Sobriquet 45.24

The following post was originally published on 8/30/08.

In between shopping, visiting friends, and grumbling to myself over the Bengals' cutting of Rudi Johnson, Deltha O'Neal, and Willie Anderson, I read Georgie Horrell's "Post-Apartheid Disgrace: Guilty Masculinities in White South African Writing." Horrell's essay situates Coetzee's novel within a discourse concerned with the intersection of whiteness and gender in contemporary South Africa. Drawing on key works of male and whiteness studies, Horell views Disgrace as Coetzee's contribution to the burgeoning debate on the nature of white male identity in the new dispensation of his native land. Like many critics, Horrell views David Lurie as the embodiment of South African men struggling with their own increasing sense of irrelevance and feelings of guilt for having benefitted from apartheid.

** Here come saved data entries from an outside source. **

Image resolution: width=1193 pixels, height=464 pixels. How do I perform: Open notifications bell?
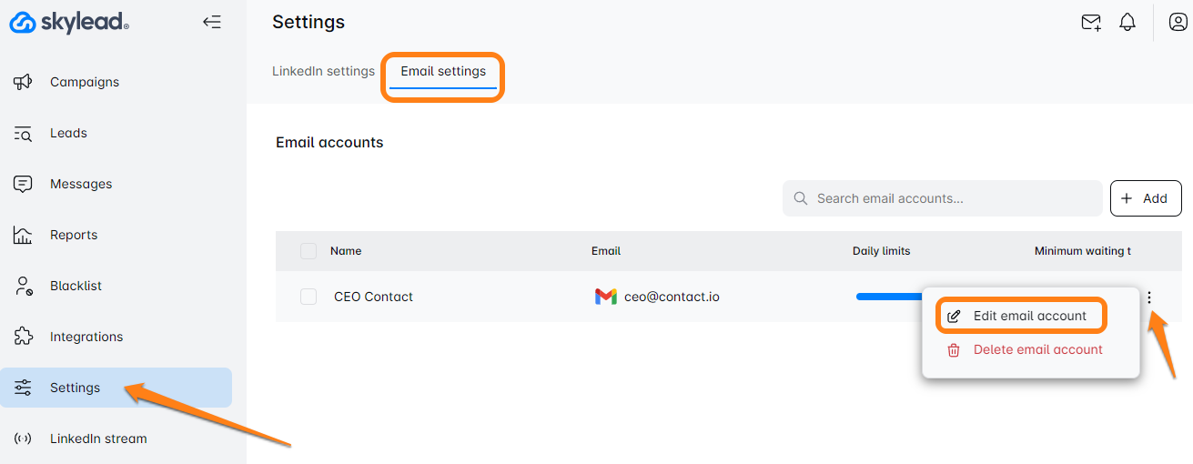pyautogui.click(x=1127, y=23)
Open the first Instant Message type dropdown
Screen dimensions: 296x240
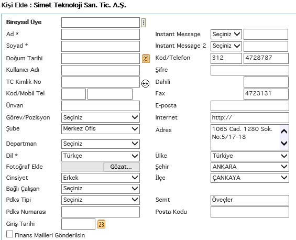(226, 34)
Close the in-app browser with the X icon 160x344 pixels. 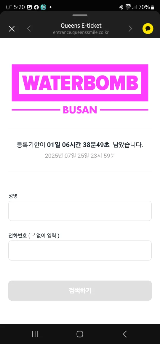(x=12, y=29)
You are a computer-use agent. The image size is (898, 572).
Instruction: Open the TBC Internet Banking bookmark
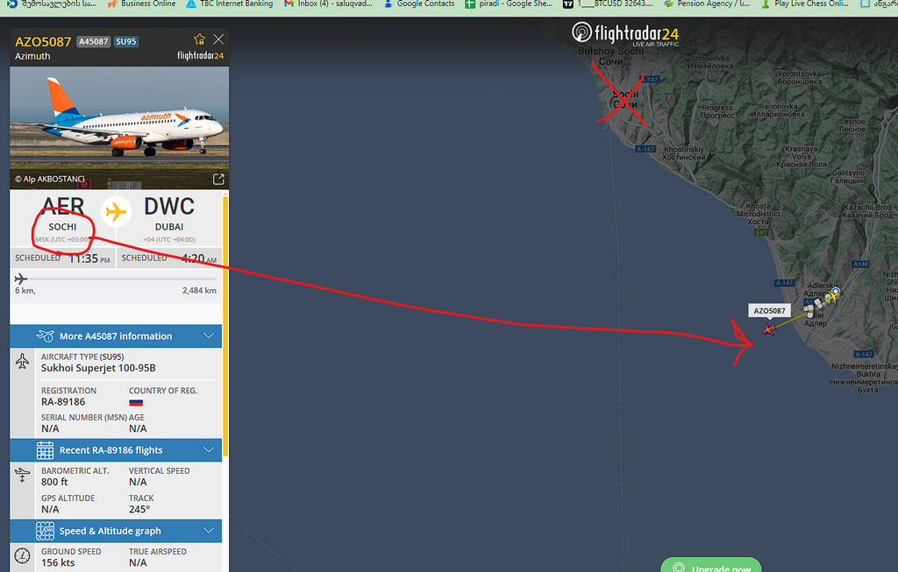(230, 4)
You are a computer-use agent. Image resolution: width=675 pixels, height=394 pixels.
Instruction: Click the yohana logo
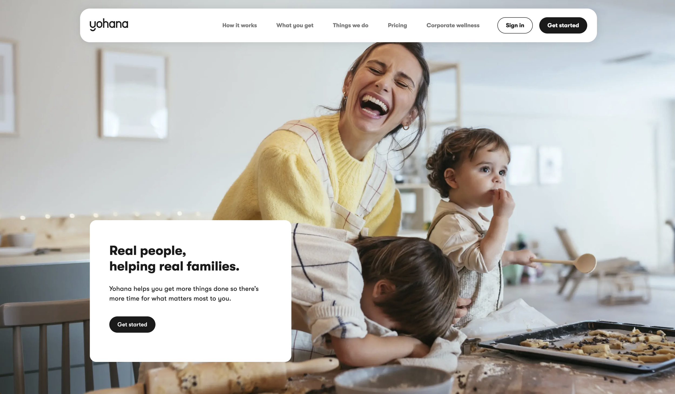tap(109, 25)
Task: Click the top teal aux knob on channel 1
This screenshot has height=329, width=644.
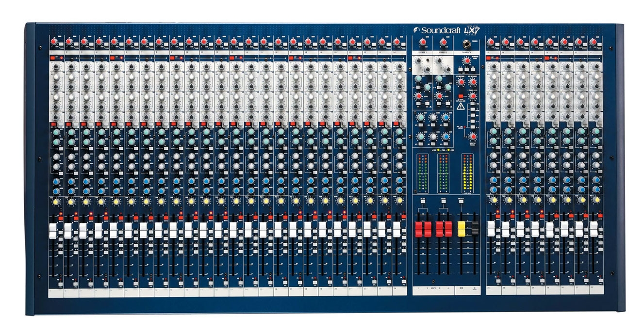Action: [56, 132]
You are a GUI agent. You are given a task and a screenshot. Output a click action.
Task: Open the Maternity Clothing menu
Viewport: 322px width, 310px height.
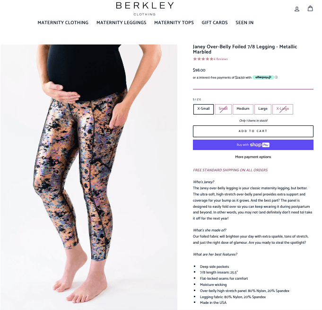63,23
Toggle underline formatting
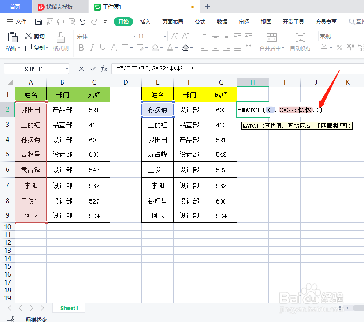This screenshot has height=322, width=364. (102, 47)

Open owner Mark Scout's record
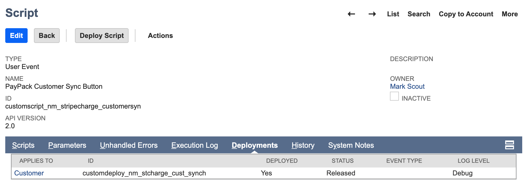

Before I sign off for the evening, I would also like to mention a few of the essays I read last week. The first, Tim Trengrove-Jones's review of Andre Brink's The Rights of Desire, compliments Horrell's essay by reading Coetzee's novel as well as that of his friend and colleague as depictions and analyses of the "decline and diminishment" of white males of David Lurie's generation (131). In the second essay, Michael S. Kochin perceives "[t]he new inverted order" of South Africa, "in which blacks act as colonial exploiters of their former white overlords" as "offer[ing] no greater hope than the white racial colonialism it replaces" (6). Typical of such readings, Kochin's essay views Petrus as emblematic of the same old problems dressed in new clothes. Finally, in comparing and contrasting Disgrace with William Faulkner's "Barn Burning," Ruth Cook sees David Lurie as responding to a South African society similar to the postbellum Southern American landscape of Abner Snopes. Through a series of parallels, Cook's essay proceeds to demonstrate the ways in which the two obsolescent white men confront a newly integrated landscape in which white privilege has begun to disintegrate. Whereas Snopes responds violently, Cook argues, Lurie merely acquiesces silently and without protest, fading into the irrelevance he has come to expect and accept.

For tomorrow: Read another article.

Works Cited

Cook, Ruth. "Fire and Disgrace in the South: Faulkner's Snopes Meets Coetzee's Lurie." Tennessee Philological Bulletin 44 (2007): 37-45.

Horrell, Georgie. "Post-Apartheid Disgrace: Guilty Masculinities in White South African Writing." Literature Compass 2.1 (2005): 1-11.

Kochin, Michael S. "Postmetaphysical Literature: Reflections on J. M. Coetzee's Disgrace." Perspectives on Political Science 33.1 (2004): 4-9.

Trengrove-Jones, Tim. "Not Irredeemably Disgraced?" Rev. of The Rights of Desire, by Andre Brink. Current Writing 12.2 (2000): 131-134.